The message of this presidential election is that both camps; republicans and democrats need to rethink their strategies in regard to ethnic minorities.
Democrats need to fulfill their promises to retain ethnic minority votes, whilst republicans need to change their approach if they want to have a realistic chance in the next presidential race.
The US demographic is changing and incorporates more and more Latinos, Asians and other minorities. William Marsh, political reporter for Tampa Tribunal, described Latino population as a threat to the Republican Party. Perhaps using the word challenge rather than threat would have been a better choice.
According to Reuters/Ipsos Election Day polling, Obama won 66% of the Hispanic vote and Paul Taylor from Pew Research Centre points out that ‘Every four-year cycle the electorate gets a little bit more diverse. And it’s going to continue’. He adds that ‘this is a very powerful demographic that’s changing our politics and our destiny’.
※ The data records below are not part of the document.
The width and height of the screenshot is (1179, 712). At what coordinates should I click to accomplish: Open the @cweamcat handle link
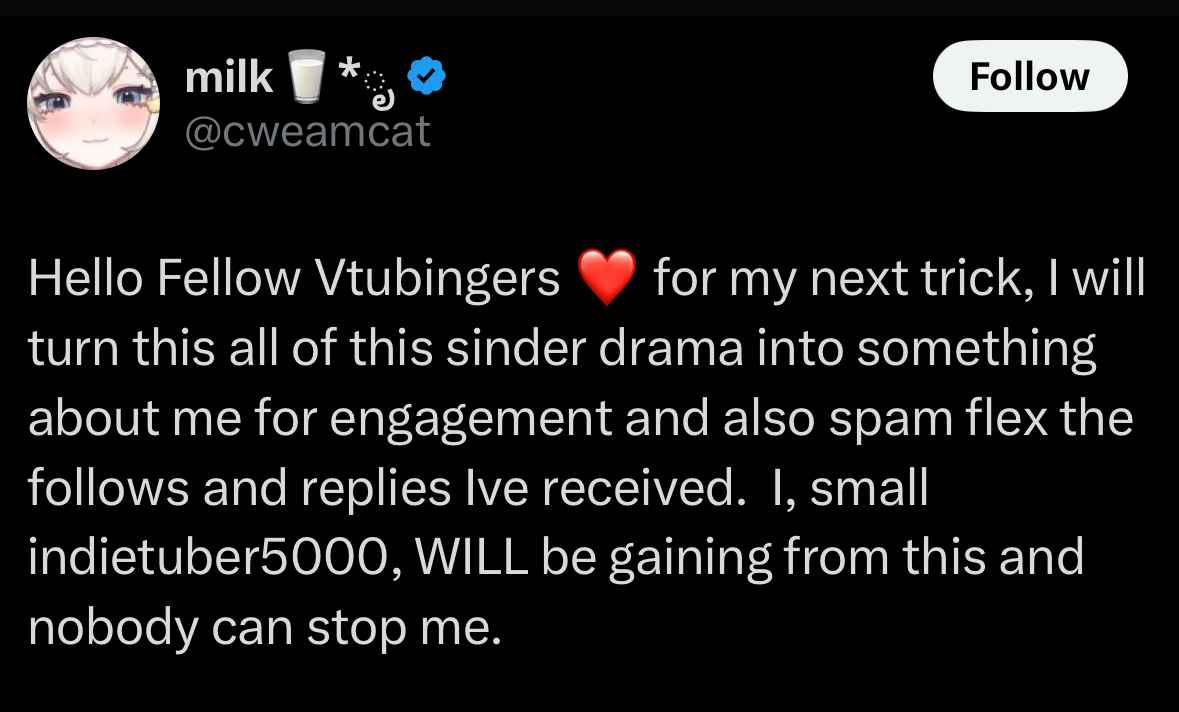click(308, 130)
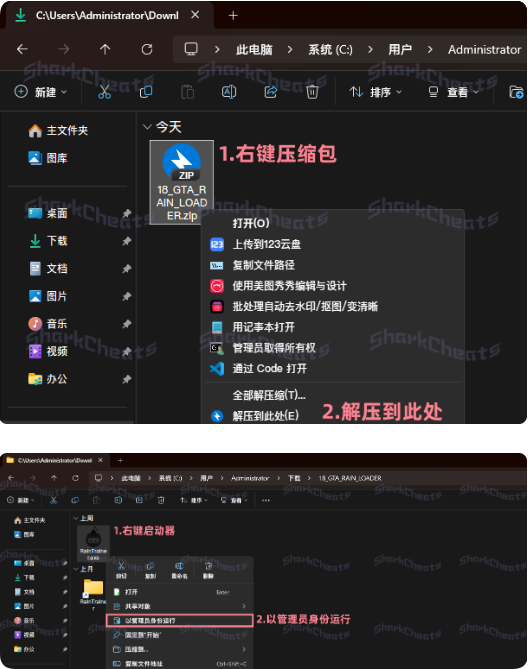Open the 查看 view dropdown
Screen dimensions: 528x669
[453, 92]
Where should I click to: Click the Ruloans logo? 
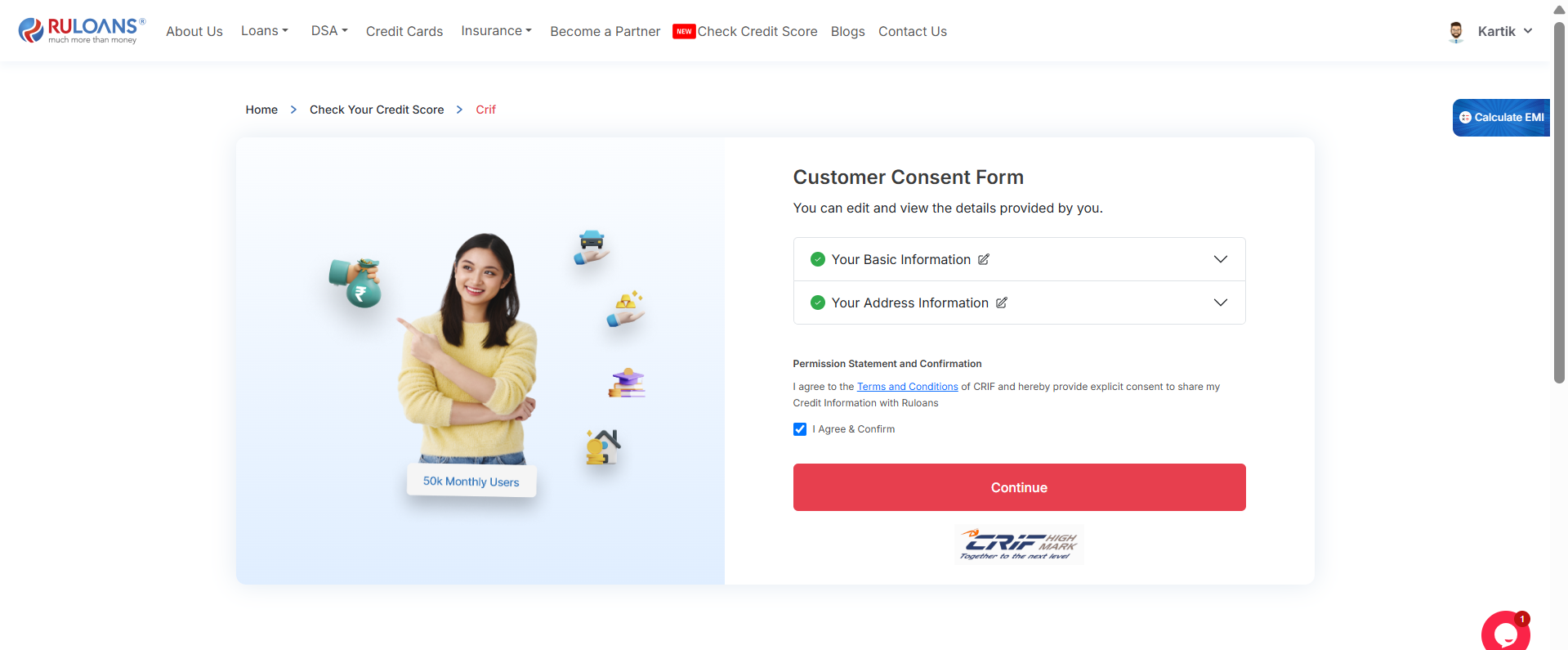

Available data indicates that the US is on route to become a ‘majority minority’ nation and the elections results highlight the political impact they will continue to have, as Latinos are becoming the fastest growing demographic group.
Al Cardenas, the head of the American Conservative Union, says: ‘Our party needs to realize that it’s too old and too white and too male and it needs to figure out how to catch up with the demographics of the country before it’s too late’.
Are things looking up for ethnic minorities in the US?
What are your thoughts? Can President Obama convince the Congress and deliver his promises?